[Collected data]
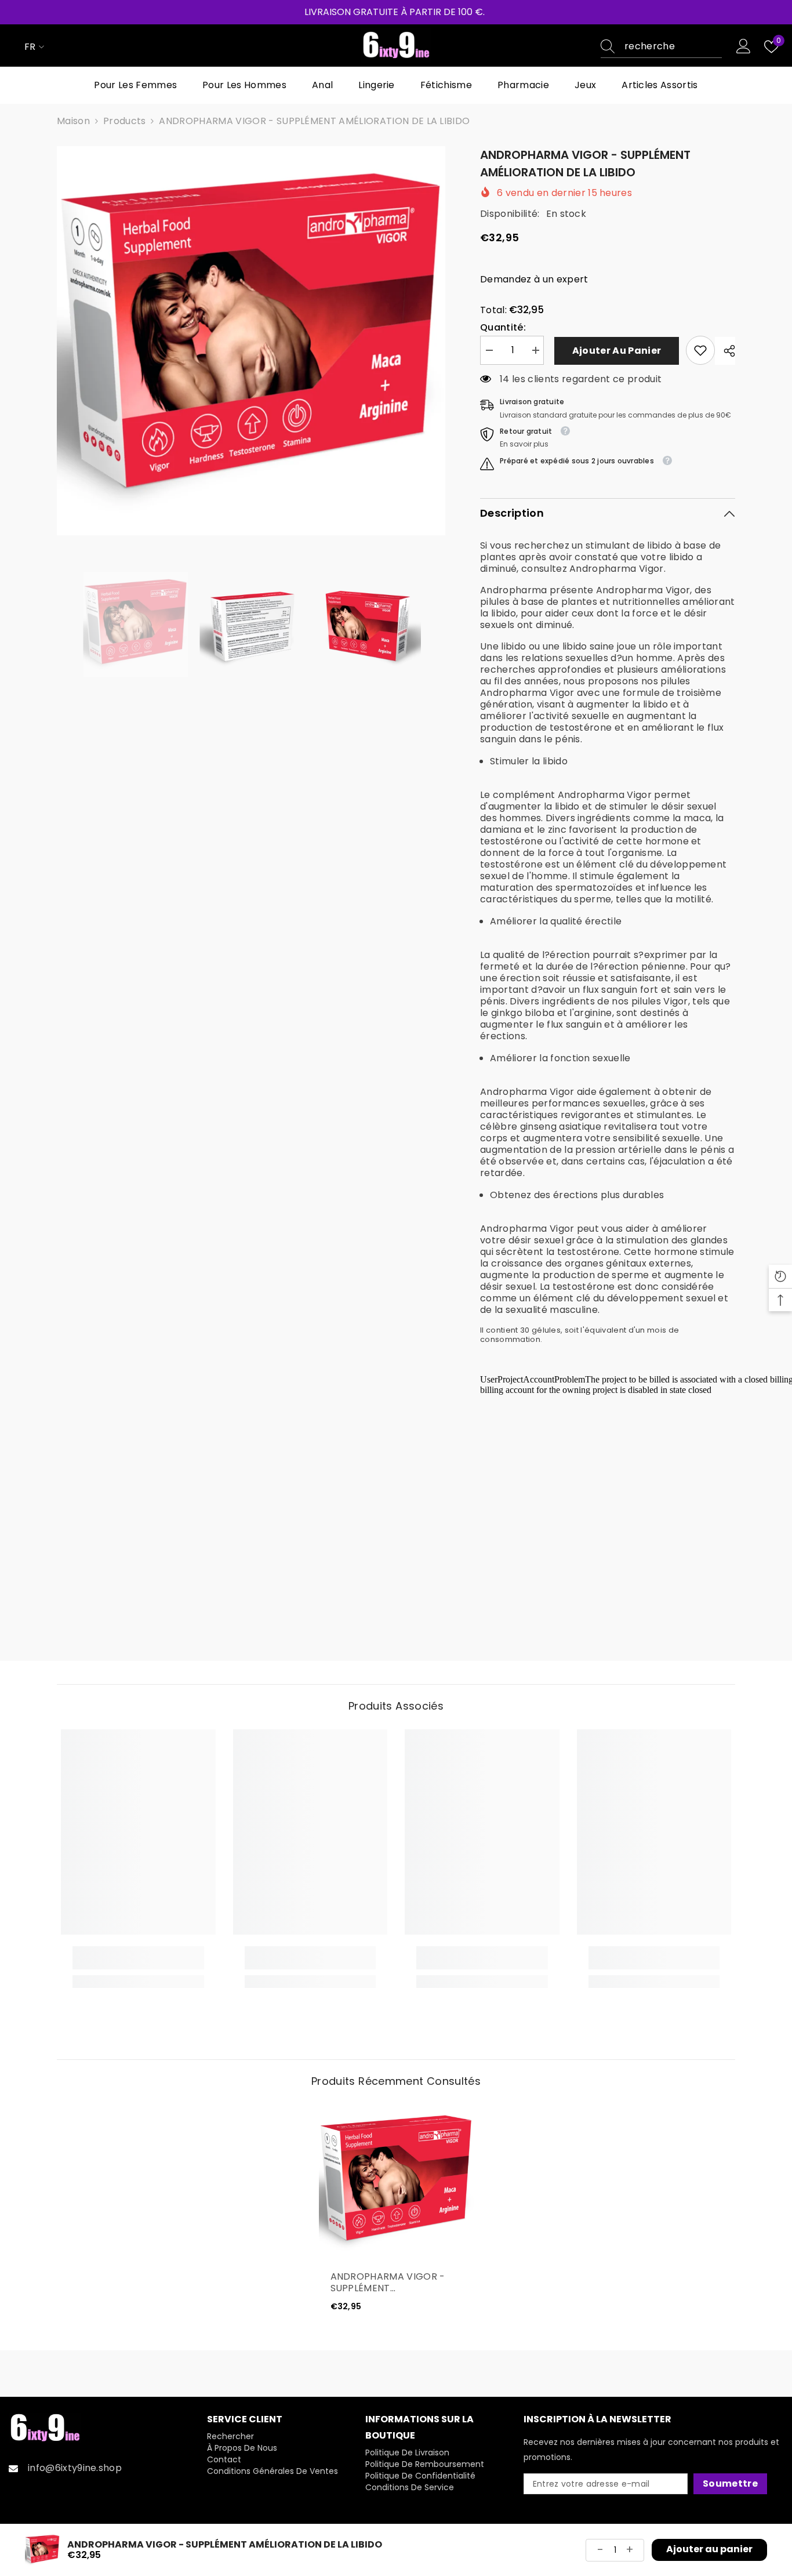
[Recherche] (661, 46)
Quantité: (503, 327)
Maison (73, 121)
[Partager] (725, 351)
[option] (251, 340)
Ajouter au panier (615, 350)
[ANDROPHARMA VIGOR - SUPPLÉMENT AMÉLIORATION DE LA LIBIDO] (396, 2182)
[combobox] (673, 46)
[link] (700, 350)
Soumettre (730, 2483)
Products (124, 121)
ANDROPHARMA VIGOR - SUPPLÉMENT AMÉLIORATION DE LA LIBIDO (396, 2282)
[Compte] (743, 46)
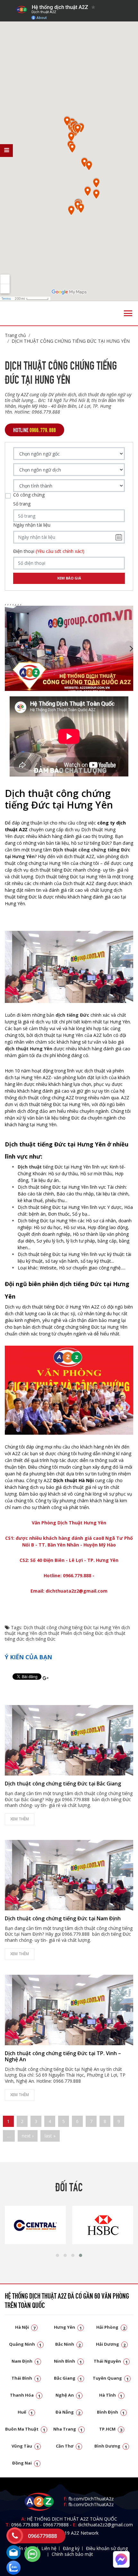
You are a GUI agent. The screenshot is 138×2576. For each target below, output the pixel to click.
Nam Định (25, 2361)
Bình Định (111, 2412)
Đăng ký (71, 2548)
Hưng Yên (68, 2327)
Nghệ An (68, 2395)
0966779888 (56, 2525)
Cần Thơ (68, 2446)
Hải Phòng (110, 2327)
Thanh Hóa (25, 2395)
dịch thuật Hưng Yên (28, 1049)
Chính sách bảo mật (72, 2554)
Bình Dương (110, 2446)
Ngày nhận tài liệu (31, 525)
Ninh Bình (68, 2361)
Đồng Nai (25, 2463)
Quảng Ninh (25, 2344)
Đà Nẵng (68, 2412)
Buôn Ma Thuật (25, 2429)
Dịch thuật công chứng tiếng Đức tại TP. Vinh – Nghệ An (63, 2056)
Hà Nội (25, 2327)
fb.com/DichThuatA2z (91, 2499)
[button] (57, 2255)
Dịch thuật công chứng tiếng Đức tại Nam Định (63, 1918)
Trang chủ (15, 335)
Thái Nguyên (111, 2361)
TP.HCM (110, 2429)
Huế (25, 2412)
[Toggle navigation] (128, 313)
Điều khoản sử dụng (107, 2548)
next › (27, 2136)
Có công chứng (29, 495)
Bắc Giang (68, 2378)
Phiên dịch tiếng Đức (82, 1633)
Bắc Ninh (68, 2344)
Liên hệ (48, 2548)
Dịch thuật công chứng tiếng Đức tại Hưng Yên (71, 341)
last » (50, 2136)
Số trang (21, 504)
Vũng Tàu (25, 2446)
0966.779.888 (25, 2525)
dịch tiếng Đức (41, 1639)
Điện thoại (48, 551)
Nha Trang (68, 2429)
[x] (6, 150)
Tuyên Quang (111, 2378)
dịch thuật (49, 1633)
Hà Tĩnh (111, 2395)
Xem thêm (19, 1819)
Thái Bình (25, 2378)
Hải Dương (111, 2344)
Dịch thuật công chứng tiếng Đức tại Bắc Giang (63, 1783)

TASK DIRECTIONS: Track down all lines above with the string "Nghệ" and copy them.

SOLVED EXERCISE:
Nghệ An (68, 2395)
Dịch thuật công chứng tiếng Đức tại TP. Vinh – Nghệ An (63, 2056)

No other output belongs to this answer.